# Aussie monitors rarity



## Kennedyman01 (Jun 3, 2020)

Hi,
About a year ago I been interested in Aussie dwarf monitors. Ever since I've been doing alot of research in hopes of keeping one in the future.

I find it really difficult to find anyone selling pygmy mulga monitors. I was wondering are there any breeders out there atm? This will be my first reptile and I'm determine to find one as I find them really cool.


----------



## Shikito123 (Jun 3, 2020)

they arent really rare at all. However if its your first reptile i will just warn you, some people may have a go at you for jumping in with a monitor. However if you research as mch as you can, go onto facebook and ask around for people that keep them, and talk to those keepers.
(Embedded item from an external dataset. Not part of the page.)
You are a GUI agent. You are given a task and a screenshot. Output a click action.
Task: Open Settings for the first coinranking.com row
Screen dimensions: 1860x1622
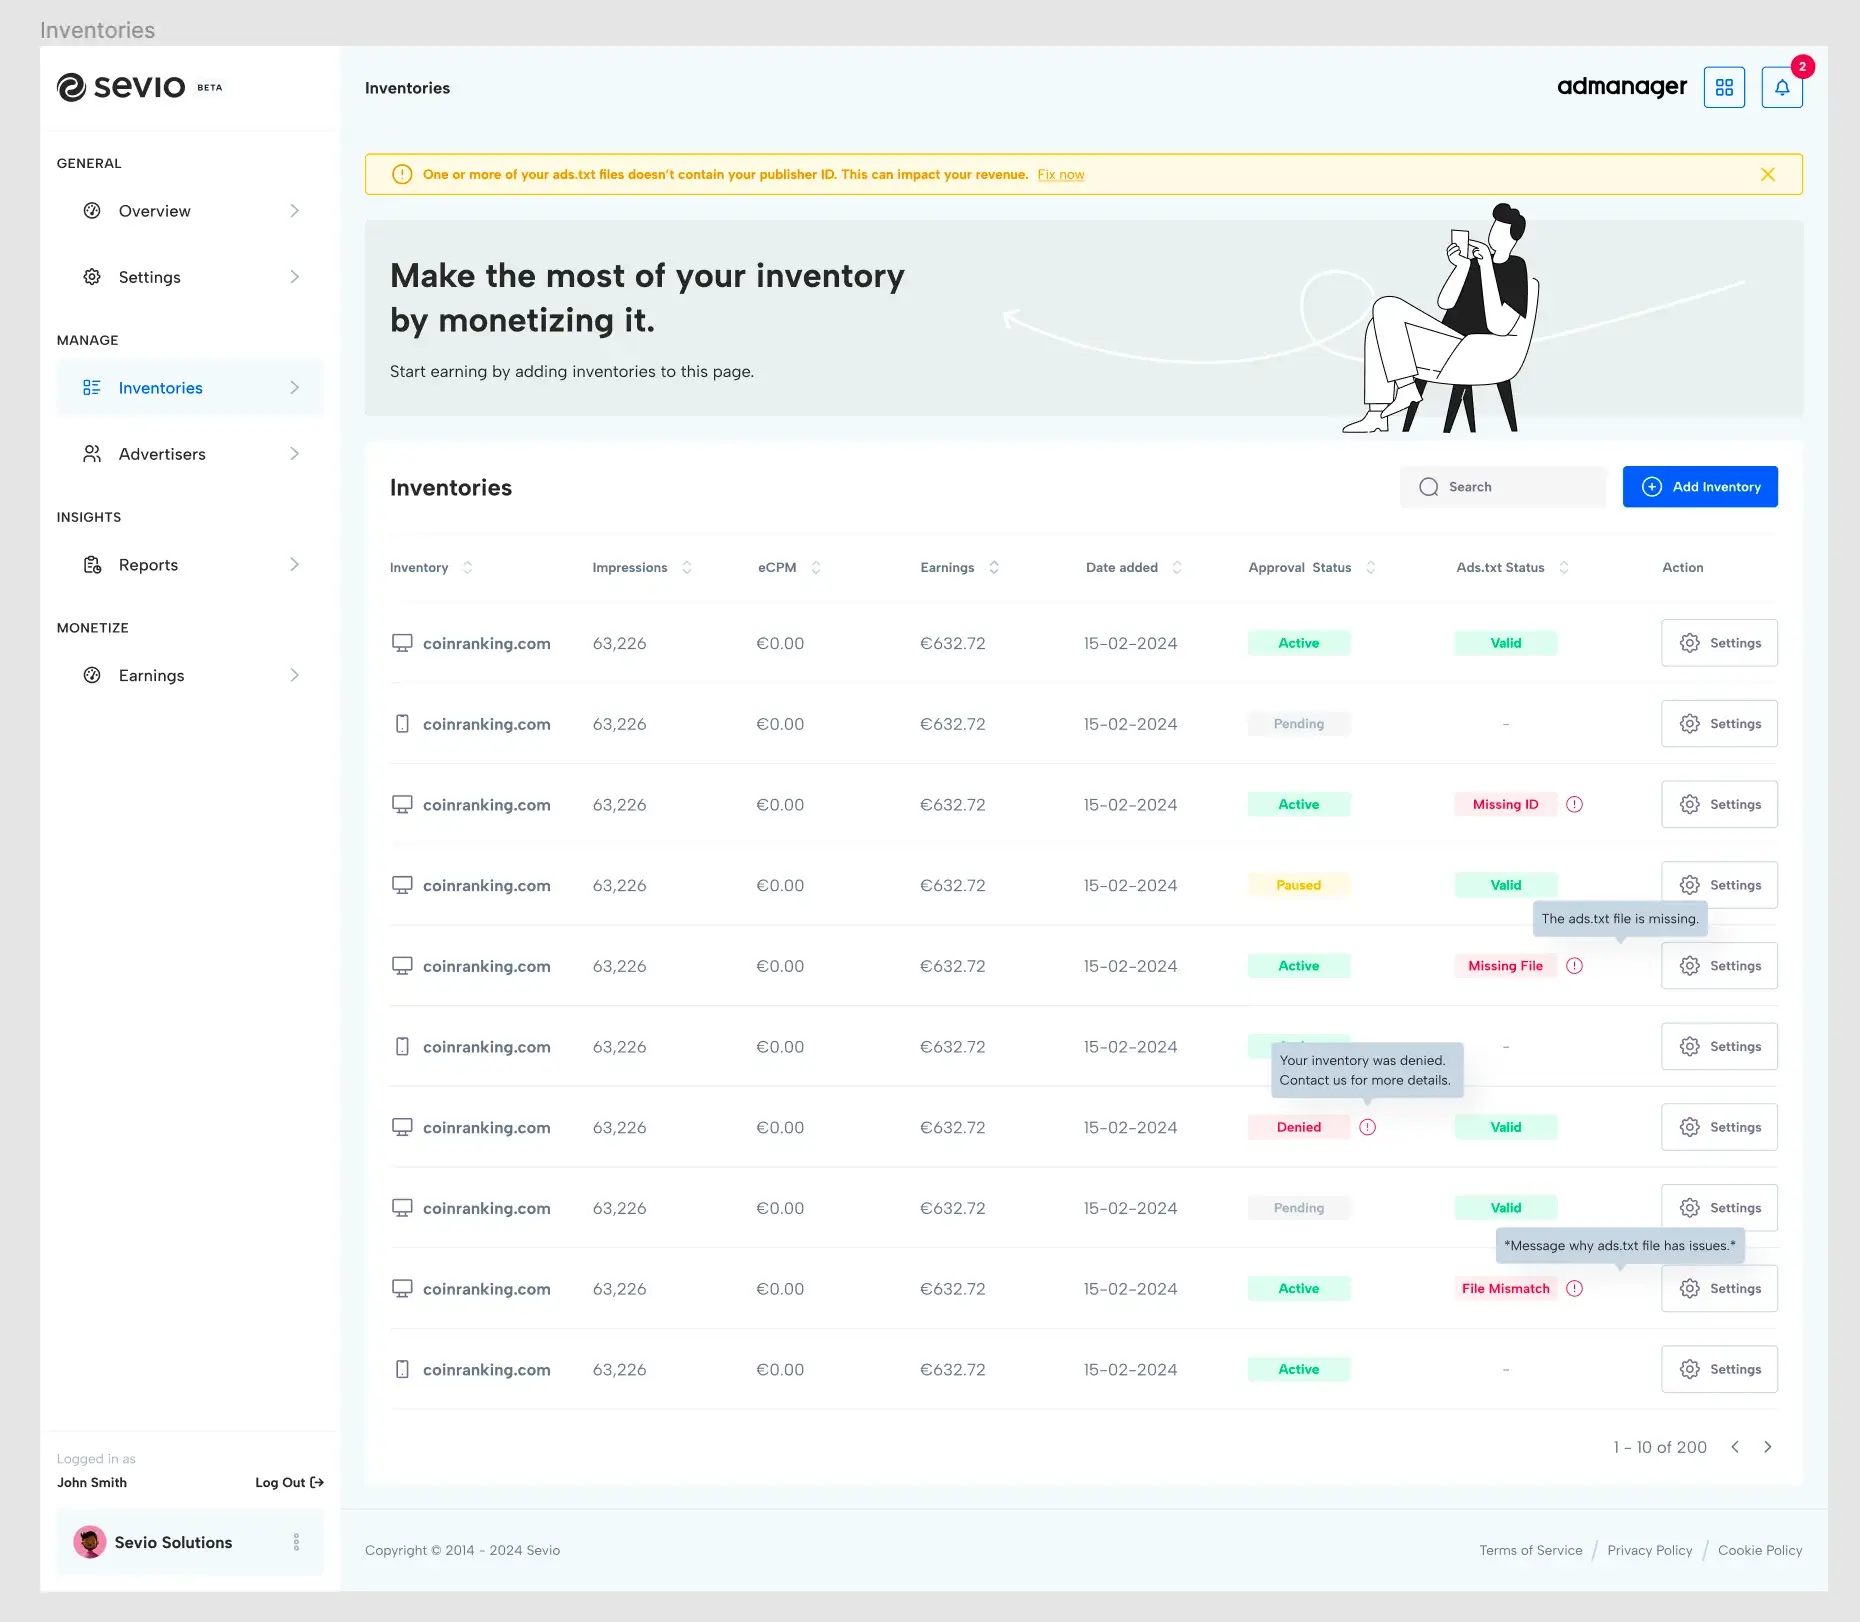[x=1718, y=643]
You should be all good. I think Peter Birch keeps and breeds them. worth talking to him about them. 
Good Luck!


----------



## dragonlover1 (Jun 4, 2020)

A lot of people get an Ackie (Varanus acanthurus) or Ridge-tailed monitor as their first monitor .This might be your best option.
Although my first monitor was actually a pair of Lacies (Varanus varius) but I had 20 years of reptile experience beforehand and my son also had a Gillens.(Varanus gilleni). These are beautiful creatures but not all that common in the hobby, in fact they seem hard to find, as I have been trying to find a replacement for my son's Gillens


----------